Enquanto muitos países extirparam o uso de dispositivos eletrônicos em salas de aula e voltaram ao papel e caneta para preservar o desenvolvimento da capacidade cognitiva e habilidades humanas, no ambiente profissional essa equação foi invertida, com uso indiscriminado.
A qualidade do conteúdo em mídias sociais e de textos profissionais está tão ruim, tão ruim, que aumenta muito mais a possibilidade de evasão do que a permanência dos usuários.
É exatamente o oposto da intenção, certo?
A bolha das IAs já estourou e ainda tem gente olhando para o futuro delas ao invés de corrigir o presente. É no agora que se constrói o futuro, pelo menos foi o que aprendi.
O conteúdo lixo é proporcional à quantidade de gente buscando atenção nas mídias sociais, seja no Instagram, TikTok ou Linkedin. Independentemente da plataforma, porcaria, porcaria e mais porcaria, lixo visual e textual. É um amontoado de merda irremediável.
Quem são os culpados? As plataformas? Não! É quem usa a ferramenta, a coisa, com idolatria e cegueira cognitiva.
Inteligência artificial, pensamento, cognição
Já fiz um longo artigo, A trilha da IA de Stanford, explicando exatamente como funcionam as calculadoras de probabilidades, que dentro do próprio curso CME295 da universidade explica que as “inteligências artificiais” não pensam de verdade.
E repito, como sempre digo, que a eficácia da ferramenta depende da inteligência humana por trás das tarefas executadas. Quando o repertório intelectual do operador é medíocre, ínfimo, os resultados serão correspondentes.
O mesmo se aplica quando o indivíduo é bem preparado, tem domínio sobre o assunto abordado e conduz de forma inteligente o uso da máquina que processará as informações coletadas.
Um texto pobre reflete o nível de conhecimento do autor. Um visual pobre, poluído, reflete o desconhecimento do usuário sobre os fundamentos e elementos de design.
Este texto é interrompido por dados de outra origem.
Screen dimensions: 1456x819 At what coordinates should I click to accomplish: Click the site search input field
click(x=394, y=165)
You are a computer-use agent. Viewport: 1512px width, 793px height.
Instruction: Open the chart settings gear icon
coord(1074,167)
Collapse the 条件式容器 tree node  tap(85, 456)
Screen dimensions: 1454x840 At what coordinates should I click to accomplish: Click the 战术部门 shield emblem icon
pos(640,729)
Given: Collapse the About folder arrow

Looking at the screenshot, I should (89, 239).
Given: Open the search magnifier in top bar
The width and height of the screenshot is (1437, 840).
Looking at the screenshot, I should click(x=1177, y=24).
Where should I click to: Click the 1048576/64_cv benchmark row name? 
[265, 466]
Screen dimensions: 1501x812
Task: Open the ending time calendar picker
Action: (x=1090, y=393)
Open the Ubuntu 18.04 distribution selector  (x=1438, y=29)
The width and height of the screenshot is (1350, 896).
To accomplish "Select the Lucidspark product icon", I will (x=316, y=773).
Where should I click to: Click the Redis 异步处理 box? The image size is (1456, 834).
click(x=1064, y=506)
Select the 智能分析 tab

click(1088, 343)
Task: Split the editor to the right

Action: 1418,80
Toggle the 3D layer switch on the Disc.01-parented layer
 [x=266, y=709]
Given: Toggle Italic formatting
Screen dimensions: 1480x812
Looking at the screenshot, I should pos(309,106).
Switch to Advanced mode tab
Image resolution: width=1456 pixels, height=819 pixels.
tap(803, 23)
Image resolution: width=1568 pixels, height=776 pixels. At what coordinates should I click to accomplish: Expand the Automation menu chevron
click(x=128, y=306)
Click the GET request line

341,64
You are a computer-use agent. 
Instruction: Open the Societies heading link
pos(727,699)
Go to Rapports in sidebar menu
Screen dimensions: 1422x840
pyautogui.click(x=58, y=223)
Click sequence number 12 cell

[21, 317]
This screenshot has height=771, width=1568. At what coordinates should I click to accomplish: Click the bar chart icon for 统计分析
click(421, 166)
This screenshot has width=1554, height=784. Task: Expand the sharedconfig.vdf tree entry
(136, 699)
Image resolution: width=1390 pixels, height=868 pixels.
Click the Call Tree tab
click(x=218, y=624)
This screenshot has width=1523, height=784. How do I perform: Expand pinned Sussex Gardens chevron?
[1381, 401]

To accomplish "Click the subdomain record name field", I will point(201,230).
Um código falho, inseguro, igualmente. É tudo óbvio demais para ser ignorado.
Privacidade e o óbvio que fingem não ver
A privacidade, questão amplamente debatida e endurecida em camadas superficiais é uma piada. Enquanto de um lado temos configurações cada vez mais complexas de coleta de dados, do outro as pessoas instalam ferramentas de IA em seus celulares, notebooks e computadores escancarando sua vida profissional e pessoal, através de “conectores” que varrem suas entranhas, raspam dados sigilosos, íntimos, gerando brechas de segurança perigosas.
Será que ninguém percebe isso, mesmo sendo tão nítido? Será que ninguém pensa sozinho mais, pela própria natureza de ser um “ser pensante”? Ou será que seres pensantes são a próxima joia rara a ser redescoberta num futuro distante?
Não sei você, mas pensar em tudo isso como teoria da conspiração não prova ignorância sobre o assunto, é prova de negacionismo burro contumaz.
Vejamos os próximos capítulos dessa patuscada geral e histeria delirante coletiva na idolatria às máquinas. Ficarei de cá, assistindo e me adaptando ao próximo ciclo de loucura mercadológica.
Sobrevivi a mais de 30 anos de avanços tecnológicos, fazendo da tecnologia uma ferramenta eficaz e potencializadora para o trabalho. Sobreviverei a mais 30 com ou sem ela. Será que você pode dizer o mesmo?